Les brûlages dirigés embrasent à nouveau l'Ariège

Les brûlages soi-disant dirigés dérapent encore. Alors que tous les hommes politiques de l'Ariège se plaignent de la sécheresse dans le département, c'est reparti pour les brûlages ou feux pastoraux qui dérapent.

Le vendredi 17 février a été un vendredi chaud pour les pompiers ariégeois qui ont encore dû intervenir sur plusieurs fronts et ont tenté de circonscrire plusieurs départs de feu, ravivés par des vents violents dans tout le département de l'Ariège : Pays de Foix, Couserans, col de Port, Tarascon, des dizaines de sapeurs pompiers ont été mobilisés jusque très tard dans la soirée pour éteindre huit incendies "pas complètement accidentels". "Il s’agirait pour la plupart, malgré les mesures mises en place par le SDIS, dont notamment la cellule départementale de brûlage contrôlé, d’écobuages mal contrôlés."

A la suite des graves incendies de la fin d’année 2006, une cellule spécialisée a été activée pour contrôler et encadrer les écobuages et "les brûlages dirigés de manière raisonnée sur le territoire".

Mais est-il prudent et responsable d'organiser des brûlages dirigés avec de telles conditions météorologiques de sécheresse et de vents violents ? Les sapeurs pompiers ariégeois craignent le pire. Une enquête est en cours.

Hier, un mouvement pastoral de "protection du patrimoine" se présentait comme protecteur de la nature et racontait dans la presse : «Les penseurs écolos en ont plein la bouche du mot biodiversité et nous, c’est notre façon de la protéger, nous avons un département remarquable en terme de biodiversité. La nature on la respecte, elle alimente nos troupeaux car nous avons besoin que, l’été suivant, les animaux puissent revenir sur l’estive. Le respect de la nature, on l’a dans nos gènes».
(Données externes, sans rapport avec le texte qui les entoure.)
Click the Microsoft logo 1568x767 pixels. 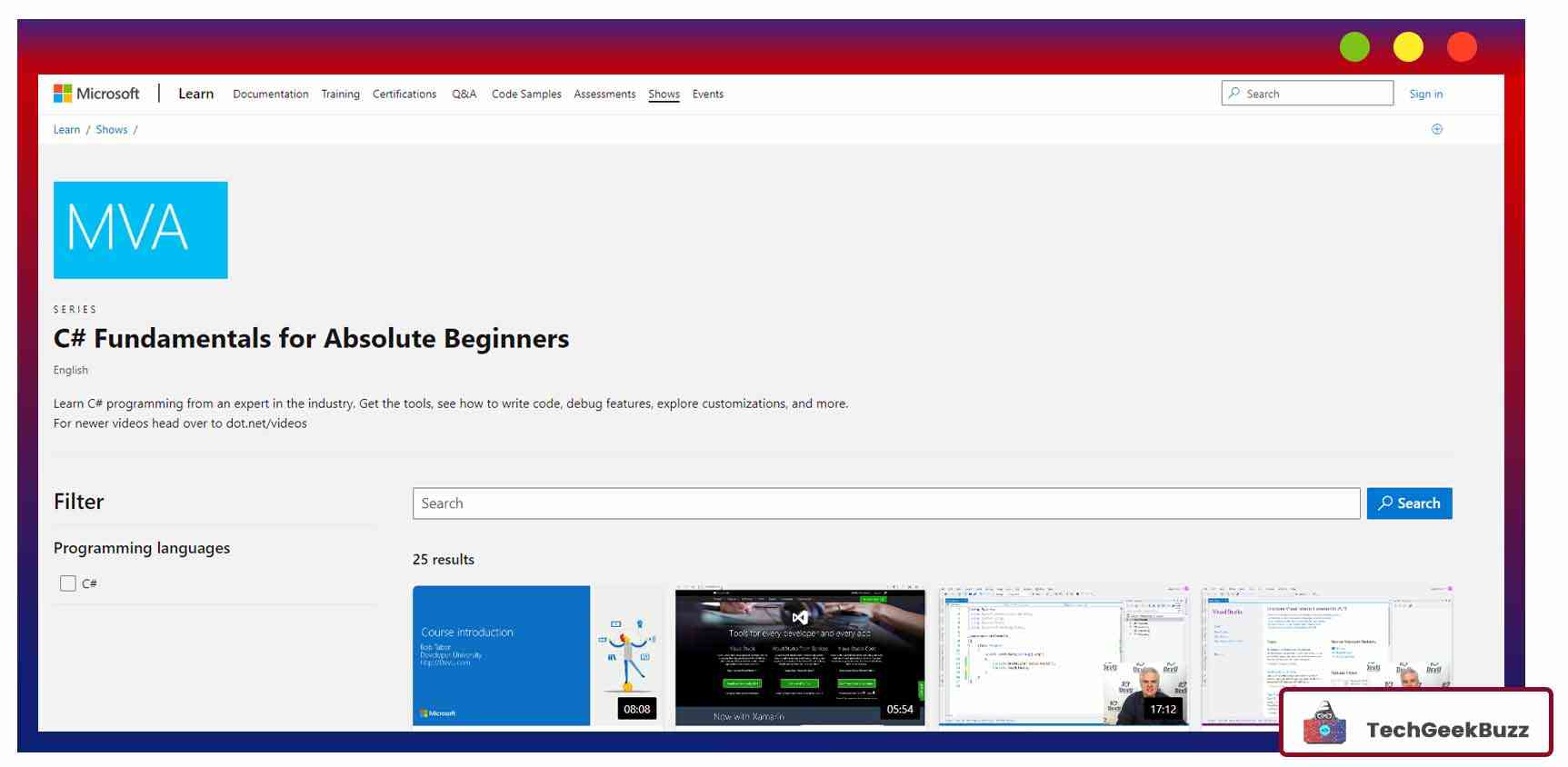(96, 94)
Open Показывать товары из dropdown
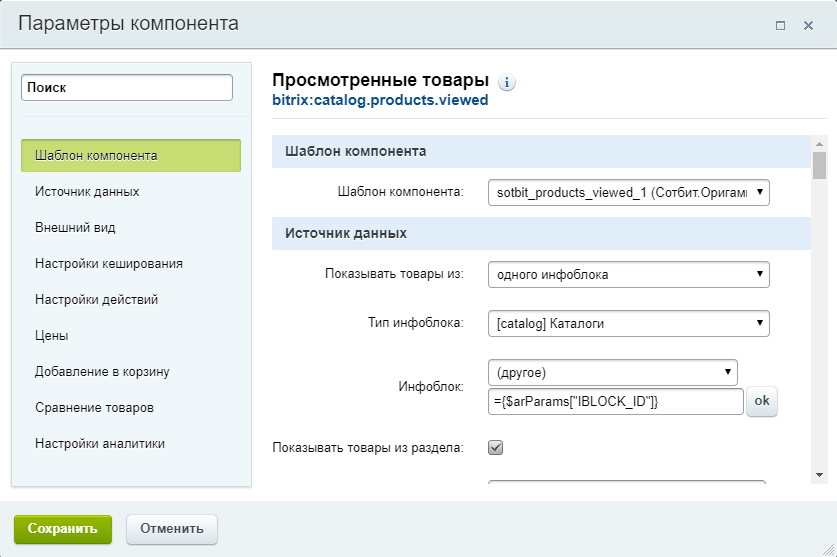This screenshot has height=557, width=837. (x=628, y=274)
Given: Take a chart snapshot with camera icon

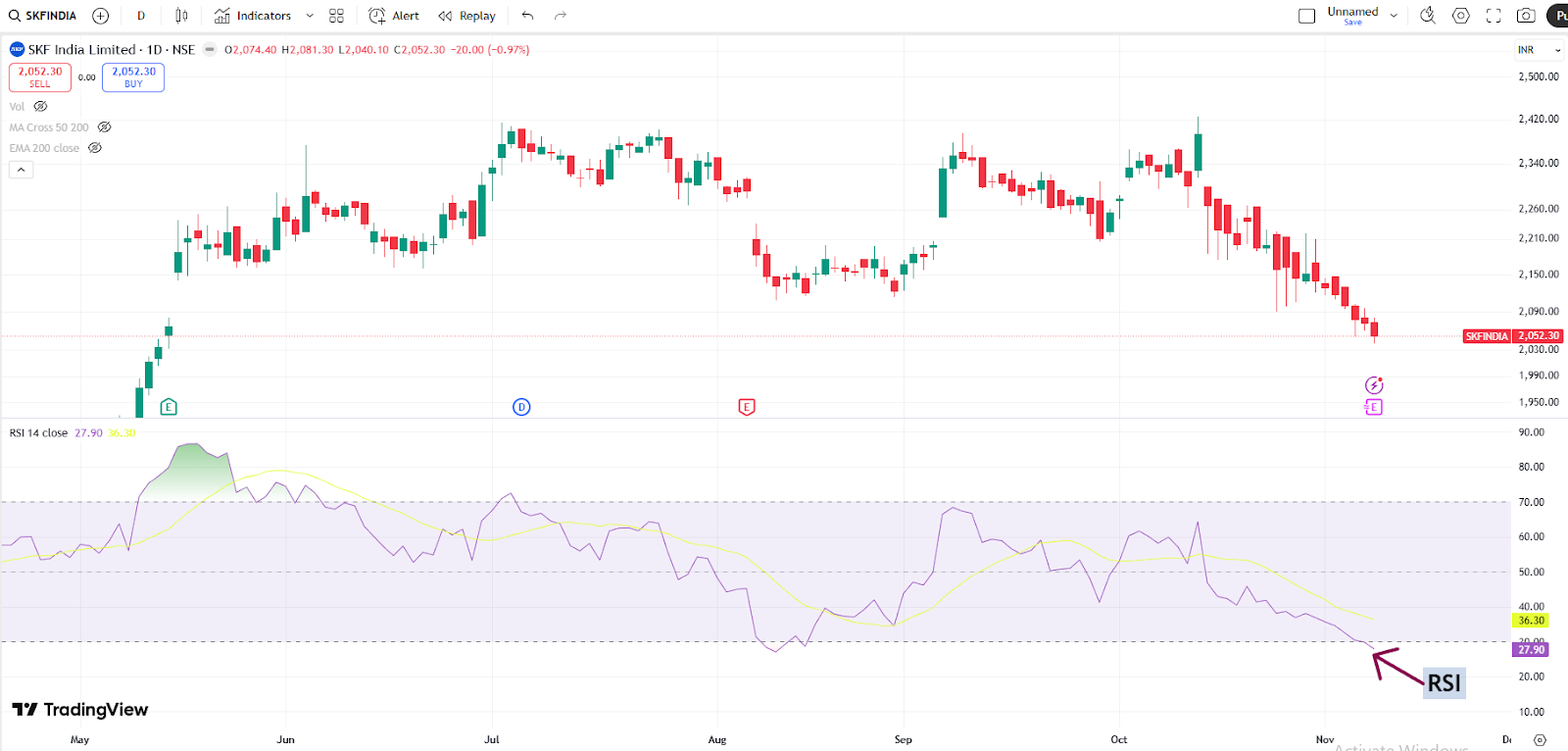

La parole est une chose, les actes en sont une autre. Les mouvements de défense du patrimoine pyrénéen ne sont que des coquilles agricoles servant à couvrir le militantisme ultra pastoral et les exactions des bergers camouflées dans un langage écologiquement correct. C'est l'histoire du cheval de Troie : se déguiser en écologiste pour mieux les infiltrer.